KQHN (97.3 MHz, "Q97.3") is an American hot adult contemporary radio station licensed to Waskom, Texas, and serves the Shreveport–Bossier City metropolitan area.

The station is owned by Cumulus Media and broadcasts from the Louisiana Boardwalk shopping center in Bossier City, Louisiana, along with sister stations KRMD-FM, KMJJ, and KVMA-FM.

The station was assigned the KQHN call letters by the Federal Communications Commission on April 7, 2005.

==History==
The station was originally licensed to Magnolia, Arkansas, as KFMV on 107.9 MHz.

In 2004, Cumulus Media bought the station and tried to move the station into the Shreveport market, by moving the station's city of license to Oil City, Louisiana.
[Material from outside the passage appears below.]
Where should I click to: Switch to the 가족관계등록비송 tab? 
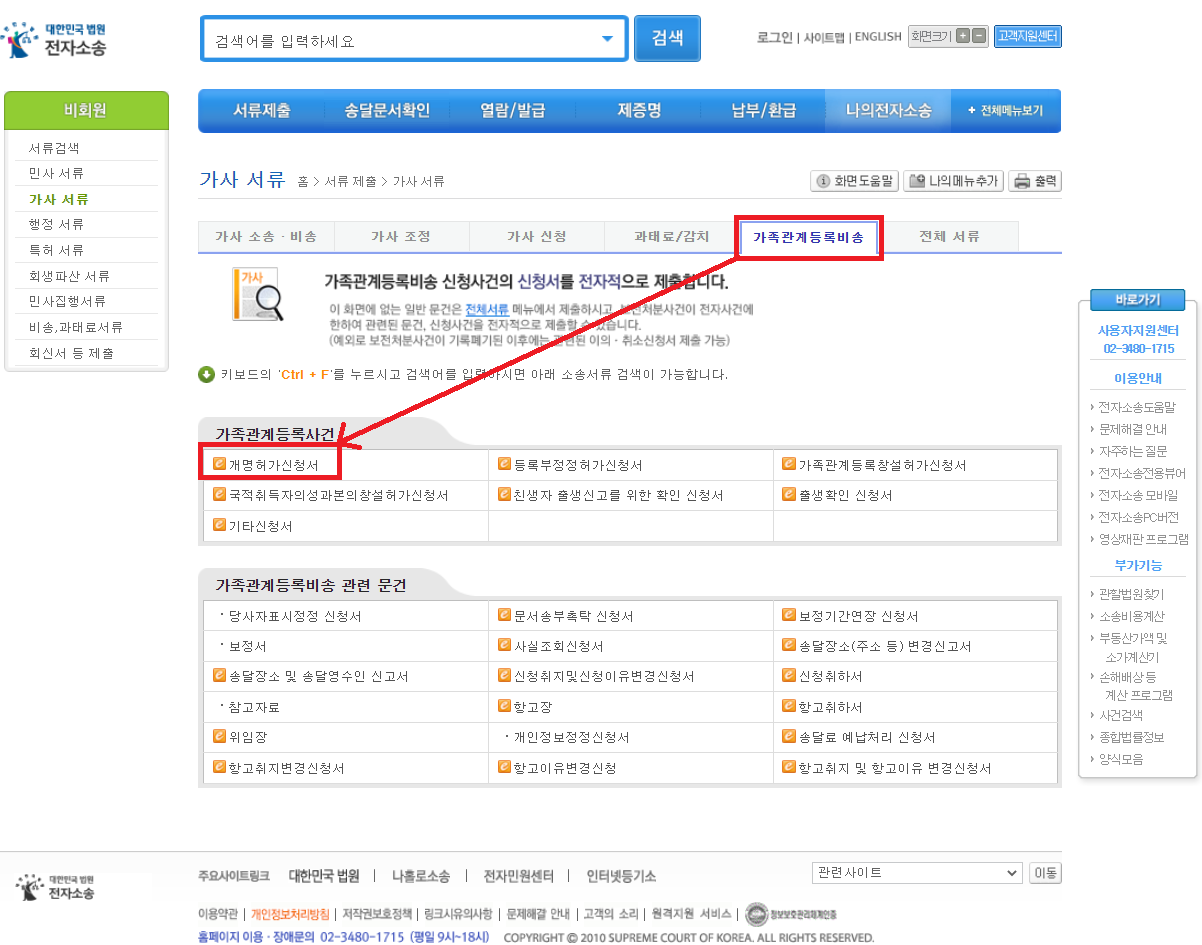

However the station's transmitter on 107.9 MHz from its new location caused interference with air traffic control at Barksdale Air Force Base and was forced off the air by the military and Federal Communications Commission (FCC). Ultimately the station's frequency was moved to 97.3 MHz and the city of license to Waskom, Texas. Although the transmitter is located in Shreveport, the city of license is for Waskom, Texas, and serves the Ark-La-Tex area. The transmitter is located near downtown Shreveport on a landmark non-supported structure nicknamed Eiffel Tower. KQHN-FM transmit facilities are co-located with KVMA-FM, KMJJ-FM, and the KRMD-FM auxiliary site on the former KRMD tower.

When the station relocated to Shreveport and 97.3 in early 2005 under new callsign KQHN, it began testing the new signal with a stunt loop of "Swans Splashdown" by Jean-Jacques Perrey. On April 7, 2005, KQHN changed its format to hot adult contemporary, branded as "Mix 97.3". The first song on Mix was "Better Days" by Goo Goo Dolls.

On April 13, 2012, KQHN changed its format from hot adult contemporary to top 40 (CHR), branded as "i97.3". On September 14, 2017, KQHN reverted its format from top 40 (CHR) to hot adult contemporary, branded as "Q97.3".